Download the Document Sets
| Industry | Organization | Contents | Download |
|---|---|---|---|
| Financial Services | Apex Financial Group (fictional) | 10 policy docs: trading, AML, KYC, benefits, risk, expense, insider trading, IT security, onboarding | financial.zip (~89 KB) |
| Healthcare | Riverside Medical Center (fictional) | 10 policy docs: HIPAA, medication, emergency response, infection control, credentialing, telemedicine | healthcare.zip (~90 KB) |
Test Prompts Guide
Each bundle comes with twenty industry-specific prompts plus cross-document and adversarial prompts (questions ZettaBrain should refuse to answer because the information isn't in your documents).
Download the full Test Prompts Guide →
How to Use
1. Download and unzip
Ubuntu / Debian: install unzip first if needed — sudo apt install -y unzip
mkdir -p ~/zettabrain-samples && cd ~/zettabrain-samples
curl -fsSLO https://www.zettabrain.io/sample-data/zettabrain-financial-test-docs.zip
curl -fsSLO https://www.zettabrain.io/sample-data/zettabrain-healthcare-test-docs.zip
unzip zettabrain-financial-test-docs.zip -d financial
unzip zettabrain-healthcare-test-docs.zip -d healthcare
mkdir $HOME\zettabrain-samples; cd $HOME\zettabrain-samples
irm https://www.zettabrain.io/sample-data/zettabrain-financial-test-docs.zip -OutFile financial.zip
irm https://www.zettabrain.io/sample-data/zettabrain-healthcare-test-docs.zip -OutFile healthcare.zip
Expand-Archive financial.zip -DestinationPath financial
Expand-Archive healthcare.zip -DestinationPath healthcare
2. Ingest one industry into ZettaBrain
zettabrain-ingest --folder ~/zettabrain-samples/financial --rebuild
3. Ask the test prompts
zettabrain-chat
> What is the pre-clearance process for personal securities trades?

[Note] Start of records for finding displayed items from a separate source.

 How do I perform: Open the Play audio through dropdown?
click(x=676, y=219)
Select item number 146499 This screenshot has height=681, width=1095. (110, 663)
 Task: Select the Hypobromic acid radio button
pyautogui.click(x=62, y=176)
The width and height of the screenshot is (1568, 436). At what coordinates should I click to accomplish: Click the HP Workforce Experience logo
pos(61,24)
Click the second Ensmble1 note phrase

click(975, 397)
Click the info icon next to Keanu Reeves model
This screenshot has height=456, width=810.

> sources # see the exact chunks the answer was drawn from
Or open the web UI at https://local.zettabrain.app:7860 and paste prompts straight in.
4. Switch industries
To test the healthcare set, re-ingest with --rebuild pointed at the other folder. Each --rebuild swaps the active corpus.
zettabrain-ingest --folder ~/zettabrain-samples/healthcare --rebuild
What to Look For
- Accuracy — every answer should be factually grounded in the source
.docxchunks shown bysources. - Grounding — the cited document should match the topic of the question.
- Refusal — adversarial prompts in the guide (e.g. "What is the current stock price of Apex Financial Group?") should produce a clear "not in your documents" response, not a guess.
Use Your Own Documents
When you're ready, drop your own .pdf, .docx, .txt, or .md files into any folder and ingest them the same way — see Document Formats and Storage Sources.